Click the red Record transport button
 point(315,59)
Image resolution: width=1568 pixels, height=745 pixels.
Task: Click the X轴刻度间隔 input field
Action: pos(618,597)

* * * * * * * * *

Exercise description:
State how many lines in the items above contain the word "Click". Reply with the number only.

Exercise result:
2